Peter Moskos -- From Amsterdam, lessons on controlling drugs
When an indoor public smoking ban took effect in the Netherlands in the summer of 2008, the worry wasn't so much for the one-third of Dutch adults who smoke cigarettes. Bars and restaurants went smoke-free without much problem.
A more intriguing concern was for the effect on the uniquely Dutch institution of marijuana-selling "coffee shops." If a place calls itself a coffee shop, that means three things: One, there is marijuana and hash for sale; two, for the price of a coffee, you may sit and smoke your own; and three, you will not be arrested.
The smoking ban does not apply to marijuana, but Dutch who smoke it almost always mix it with tobacco. So while the pot is still okay, the tobacco in the joint isn't. Larger coffee shops have built walls and separate smoking rooms. Smaller shops make people smoke outside or hope the authorities will simply tolerate a little illegal tobacco along with the marijuana.
The Dutch classify marijuana as a "soft drug," which means that, like alcohol and tobacco, it is best regulated through controlled distribution. "Hard drugs," such as cocaine and heroin, remain illegal. But personal drug use is more a health matter than an arrestable offense.
Even the Amsterdam police want to keep the coffee shops open. "Why push drug use underground?" asked Christian Koers, the police chief responsible for Amesterdam's red-light district. "Then you cannot control it, and it becomes more popular and more dangerous. "

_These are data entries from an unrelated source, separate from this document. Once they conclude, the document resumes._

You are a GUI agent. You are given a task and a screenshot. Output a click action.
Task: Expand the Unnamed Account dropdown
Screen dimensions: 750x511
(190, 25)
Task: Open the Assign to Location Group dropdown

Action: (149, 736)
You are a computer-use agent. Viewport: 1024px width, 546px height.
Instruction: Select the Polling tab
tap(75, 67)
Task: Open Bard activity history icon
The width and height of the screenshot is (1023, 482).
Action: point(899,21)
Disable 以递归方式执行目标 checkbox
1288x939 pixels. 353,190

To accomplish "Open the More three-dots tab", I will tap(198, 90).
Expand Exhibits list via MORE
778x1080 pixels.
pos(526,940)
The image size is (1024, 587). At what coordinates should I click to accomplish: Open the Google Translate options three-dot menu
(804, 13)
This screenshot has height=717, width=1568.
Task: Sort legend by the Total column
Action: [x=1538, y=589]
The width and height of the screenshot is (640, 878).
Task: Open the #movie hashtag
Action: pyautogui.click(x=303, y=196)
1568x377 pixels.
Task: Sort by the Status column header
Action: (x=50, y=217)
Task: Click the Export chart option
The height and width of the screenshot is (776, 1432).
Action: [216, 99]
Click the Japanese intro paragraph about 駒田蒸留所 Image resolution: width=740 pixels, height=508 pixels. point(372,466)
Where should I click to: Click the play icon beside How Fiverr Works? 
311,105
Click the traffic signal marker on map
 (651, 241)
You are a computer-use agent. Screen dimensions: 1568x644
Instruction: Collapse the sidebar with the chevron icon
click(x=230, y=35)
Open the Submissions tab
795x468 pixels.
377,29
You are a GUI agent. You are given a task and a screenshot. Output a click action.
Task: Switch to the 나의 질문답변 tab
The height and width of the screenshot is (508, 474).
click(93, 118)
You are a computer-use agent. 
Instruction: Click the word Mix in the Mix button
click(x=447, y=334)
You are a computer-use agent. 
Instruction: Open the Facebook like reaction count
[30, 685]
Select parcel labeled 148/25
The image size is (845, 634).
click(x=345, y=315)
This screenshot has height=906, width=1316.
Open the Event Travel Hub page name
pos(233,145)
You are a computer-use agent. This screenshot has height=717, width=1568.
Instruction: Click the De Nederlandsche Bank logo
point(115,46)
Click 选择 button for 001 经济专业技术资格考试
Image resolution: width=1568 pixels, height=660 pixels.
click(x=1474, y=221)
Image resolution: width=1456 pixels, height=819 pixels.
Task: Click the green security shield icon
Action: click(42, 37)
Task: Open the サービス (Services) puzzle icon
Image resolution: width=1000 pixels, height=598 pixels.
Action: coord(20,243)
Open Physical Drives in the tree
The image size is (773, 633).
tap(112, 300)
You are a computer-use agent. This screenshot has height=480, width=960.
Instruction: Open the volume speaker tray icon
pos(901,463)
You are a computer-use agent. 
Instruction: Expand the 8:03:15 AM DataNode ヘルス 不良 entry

This idea -- that drugs are both enjoyable and dangerous and thus better regulated than prohibited by government and sold by criminals -- seems common-sense enough, even in America. Until now, the main opposition to a state's right to legalize marijuana has been the federal government. But last week, in a major policy shift, the U.S. Justice Department instructed federal prosecutors not to focus on "individuals whose actions are in clear and unambiguous compliance with existing state laws providing for the medical use of marijuana."
In a memo explaining the new guidelines, Deputy Attorney General David Ogden emphasized that the department is not ending the war on drugs. But it's the first time the federal government has paused and taken a small step back. And though the change will affect few, at least in some states doctors and terminal cancer patients should no longer fear federal arrest.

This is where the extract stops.